In a bid to find out if motorcycle traveling is for me, I have been trying to embark on short trips to get a feel for it. My last was 8000kms in Aus on my GSXR600 and now I am going to be tackling 2 weeks in the Indian Himalayas. I'll update as often as I can get some decent Internet (currently in Leh, India)

My updates will be more periodic on my Facebook or blog if anyone would like to follow there also :)

Four wheels move the body, two wheels move the soul. And so it was that I decided to cut short as month long trip to Brazil and instead spend the last 2 weeks riding a family members borrowed bike through the Himalayas in India.
The plan, if it can be called that, was simple, to fly into Jammu in Northern India (a mere 30 hour journey) and ride towards Leh; a bikers paradise neigbouring Tibet and China from where I could spend a few days exploring some of the key routes in the region. The steed of choice; a KTM Duke 200. A locally produced bike but as I would find out later on, not a very common one at all, especially so in the North when trying to source spare parts.

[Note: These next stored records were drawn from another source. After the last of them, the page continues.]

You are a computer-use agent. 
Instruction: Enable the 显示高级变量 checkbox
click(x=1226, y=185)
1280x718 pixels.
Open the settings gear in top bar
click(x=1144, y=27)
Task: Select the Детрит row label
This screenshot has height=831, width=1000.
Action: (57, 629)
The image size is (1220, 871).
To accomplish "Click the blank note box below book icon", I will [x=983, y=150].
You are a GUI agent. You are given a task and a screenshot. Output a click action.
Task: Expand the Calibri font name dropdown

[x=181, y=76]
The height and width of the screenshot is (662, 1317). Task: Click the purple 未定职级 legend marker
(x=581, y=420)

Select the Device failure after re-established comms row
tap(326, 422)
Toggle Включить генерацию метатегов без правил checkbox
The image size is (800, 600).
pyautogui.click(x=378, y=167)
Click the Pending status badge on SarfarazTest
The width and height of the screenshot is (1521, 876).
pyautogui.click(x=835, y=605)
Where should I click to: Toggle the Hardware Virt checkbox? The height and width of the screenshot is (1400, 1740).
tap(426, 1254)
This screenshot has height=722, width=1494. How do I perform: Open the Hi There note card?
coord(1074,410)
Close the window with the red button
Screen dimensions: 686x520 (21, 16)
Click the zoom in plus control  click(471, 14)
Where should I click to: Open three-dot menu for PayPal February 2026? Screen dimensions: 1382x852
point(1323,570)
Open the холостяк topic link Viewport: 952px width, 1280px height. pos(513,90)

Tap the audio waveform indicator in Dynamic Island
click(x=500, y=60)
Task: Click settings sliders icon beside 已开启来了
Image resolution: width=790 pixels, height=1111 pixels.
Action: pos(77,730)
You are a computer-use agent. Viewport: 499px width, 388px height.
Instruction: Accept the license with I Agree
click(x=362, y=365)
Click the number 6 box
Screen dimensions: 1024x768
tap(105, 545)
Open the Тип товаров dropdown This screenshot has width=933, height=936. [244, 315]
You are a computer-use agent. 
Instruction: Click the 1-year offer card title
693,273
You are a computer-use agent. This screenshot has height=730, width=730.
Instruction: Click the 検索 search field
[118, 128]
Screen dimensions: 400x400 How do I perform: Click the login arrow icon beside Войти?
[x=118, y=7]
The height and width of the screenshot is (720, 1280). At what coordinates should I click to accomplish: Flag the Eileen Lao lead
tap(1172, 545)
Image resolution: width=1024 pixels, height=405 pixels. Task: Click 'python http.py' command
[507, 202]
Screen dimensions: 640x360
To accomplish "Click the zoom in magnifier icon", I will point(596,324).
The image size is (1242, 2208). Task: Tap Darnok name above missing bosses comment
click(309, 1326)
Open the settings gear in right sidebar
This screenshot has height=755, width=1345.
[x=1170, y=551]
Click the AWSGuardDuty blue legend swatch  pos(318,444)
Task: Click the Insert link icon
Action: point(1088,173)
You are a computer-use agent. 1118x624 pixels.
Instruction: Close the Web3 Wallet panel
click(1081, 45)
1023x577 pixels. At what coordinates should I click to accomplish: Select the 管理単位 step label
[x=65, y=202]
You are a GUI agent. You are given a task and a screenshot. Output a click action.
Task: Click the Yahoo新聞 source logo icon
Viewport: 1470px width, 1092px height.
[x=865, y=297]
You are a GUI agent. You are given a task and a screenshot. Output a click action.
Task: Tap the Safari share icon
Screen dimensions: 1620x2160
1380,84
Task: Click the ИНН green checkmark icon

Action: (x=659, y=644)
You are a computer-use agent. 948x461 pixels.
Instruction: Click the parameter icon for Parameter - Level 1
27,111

The first 2-3 days of the trip were going to be reportedly mundane in ‘highway’ traffic (I use the term highway in India very loosely) making our way through Kashmir and into the open plains of the Ladakh region. The first step was to pick up the bike which had been shipped from the mid-eastern state of Maharashtra. Upon arrival at the depot, all seemed well with the packing, however it was only upon unwrapping that it was found that apparently someone had thought it a bright idea to use the clutch lever as a lifting point and in the process broken the bracket for the bike clean off.

With no KTM dealers in town and in fear of the trip being over before it began, it was time to hit up all the other spare parts shops in the area in an attempt to find a suitable part. As luck would have it, a part from the local company Bajaj would do the job, albeit bypassing the safety switch of starting in gear. No problem; $5 dollars later (inclusive of parts and labour) the bike was back on the road !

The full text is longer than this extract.